Returning from the City of Brotherly Love, otherwise known affectionately as New York’s sixth borough, this week’s building is back in the Gotham I love; more specifically the land of Kings. Standing by itself at the crossroads of Brooklyn’s busiest intersection is the Williamsburgh (yes, with the “h”) Savings Bank Tower, or, as we have now come to know it, One Hanson Place.

When it was built in 1927, it was the tallest building on Long Island and still stands high above its immediate neighbors, serving as a geographic landmark for most of western Brooklyn. Its four-sided clock tower is still one of the tallest in the world, and after years without the faces being in sync, they’re finally all telling the same time. Unlike other clock towers, the gearing of each face is independent.
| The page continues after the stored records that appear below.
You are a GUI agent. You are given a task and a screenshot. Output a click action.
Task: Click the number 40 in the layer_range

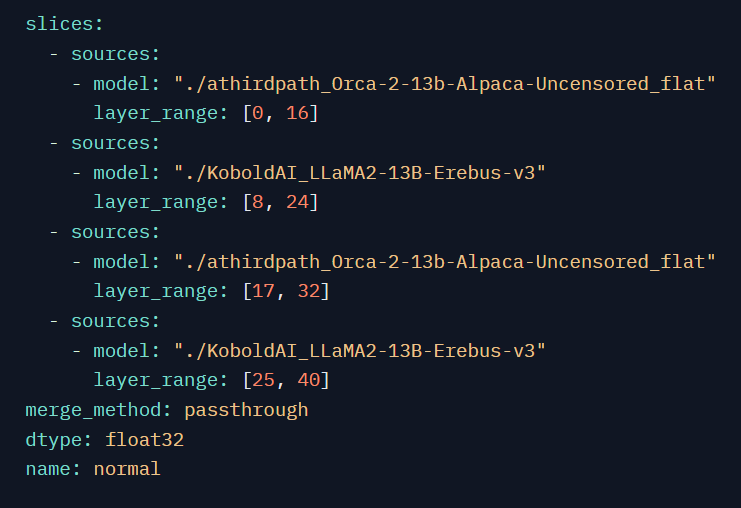coord(309,380)
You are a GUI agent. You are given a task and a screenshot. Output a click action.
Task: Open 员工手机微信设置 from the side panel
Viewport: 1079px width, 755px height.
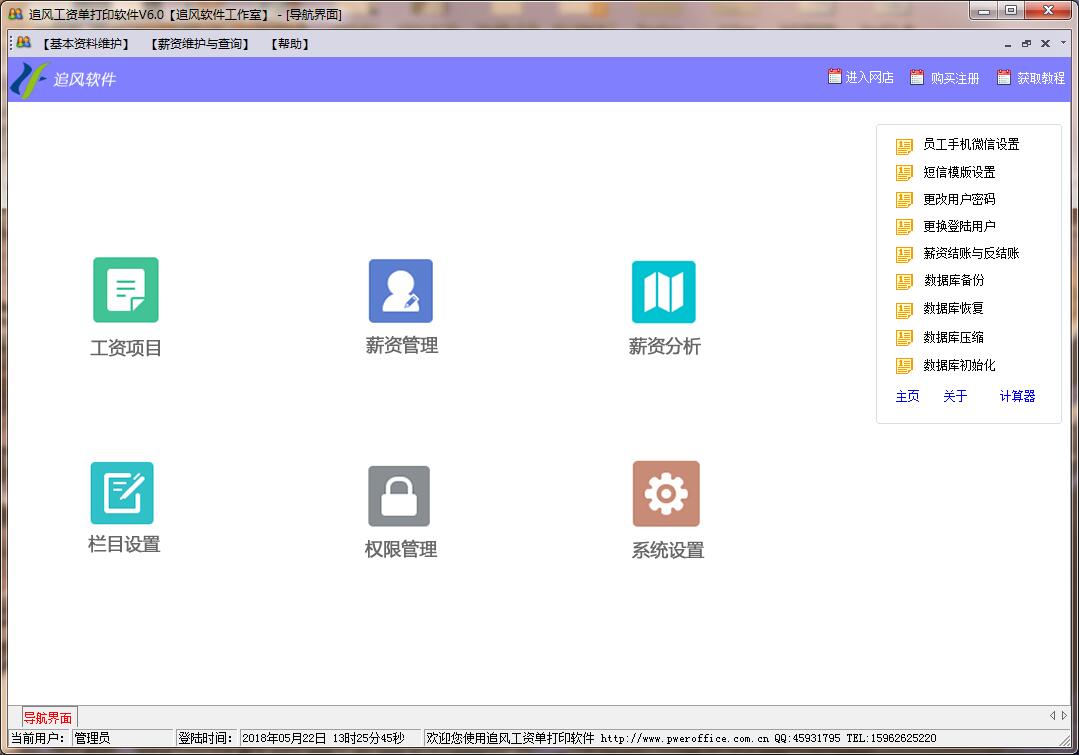pos(970,145)
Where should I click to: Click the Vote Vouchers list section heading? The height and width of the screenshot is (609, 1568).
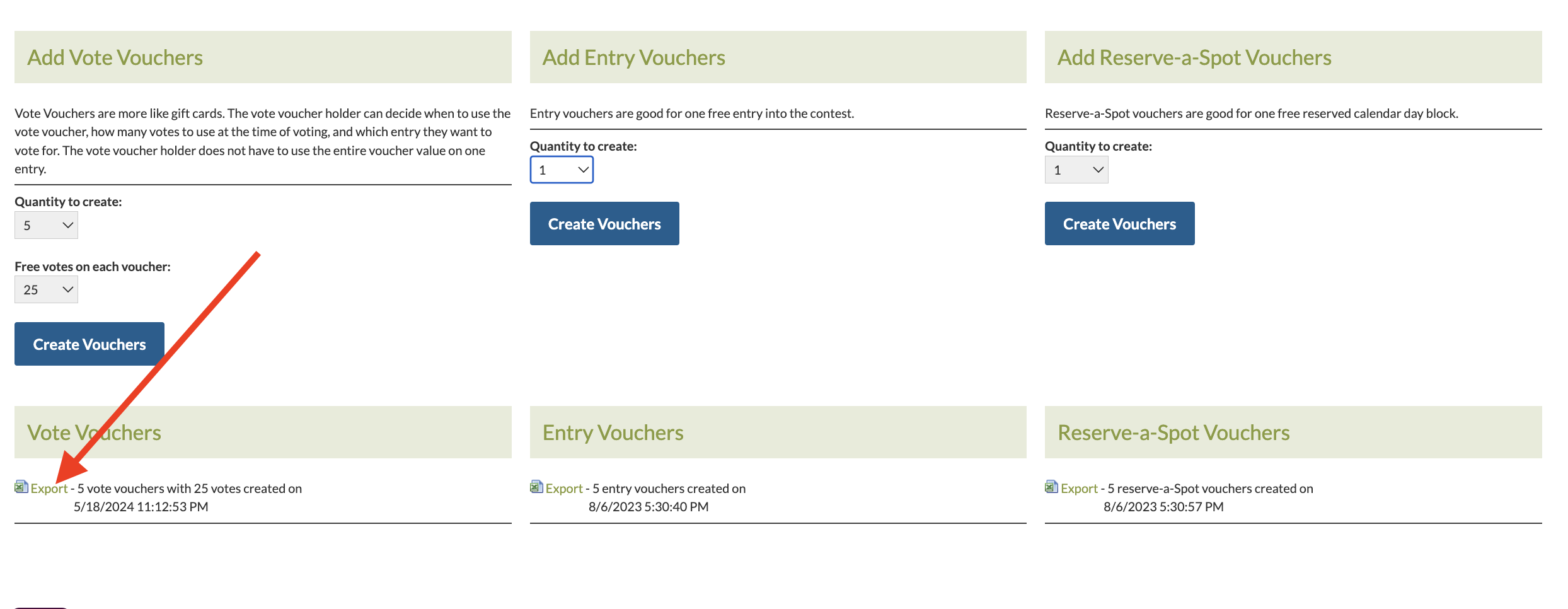coord(94,433)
The bank commissioned the firm Halsey, McCormack and Helmer to build the office tower to serve as their new headquarters, as the original building at the foot of the Williamsburg Bridge no longer fit their needs. Designed in an Art Deco Style with Byzantinesque and Romanesque motifs, the original building had a 63-foot-tall vaulted ceiling banking hall on the ground floor decorated with ornate mosaics and gold leaf constellations.

The floors are inlaid marble in a medieval Italian style and the windows contain vinettes of figures in their wrought iron frames. The far end of the hall has a large mosaic panel with an aerial view of Old Breuckelen. The masonry on the outside is also heavily decorated with animals and mythological figures. Squirrel’s storing nuts, wise owls, beehives and lion’s protecting locked chests are obvious analogies to the bank’s roll as a safe and secure storage for investment.

In 1977 the building and its ground floor interior were declared landmarks, meaning that no future modifications to the teller windows or any other of the interior features is permitted. It is said that the architects wanted the building to be seen as a cathedral dedicated to prosperity and thrift, and its rich ornamentation surely attests to its luxury. Presently, the building has been converted to luxury apartments by Magic Johnson’s development company and is unfortunately all sold out. The last remaining penthouse units were recently sold at auction for a reduction of greater than 50 percent. During the construction the photographer Nathan Kensinger slipped into the building and took some spectacular shots of the interior of the tower and the basement vault; check these out as well.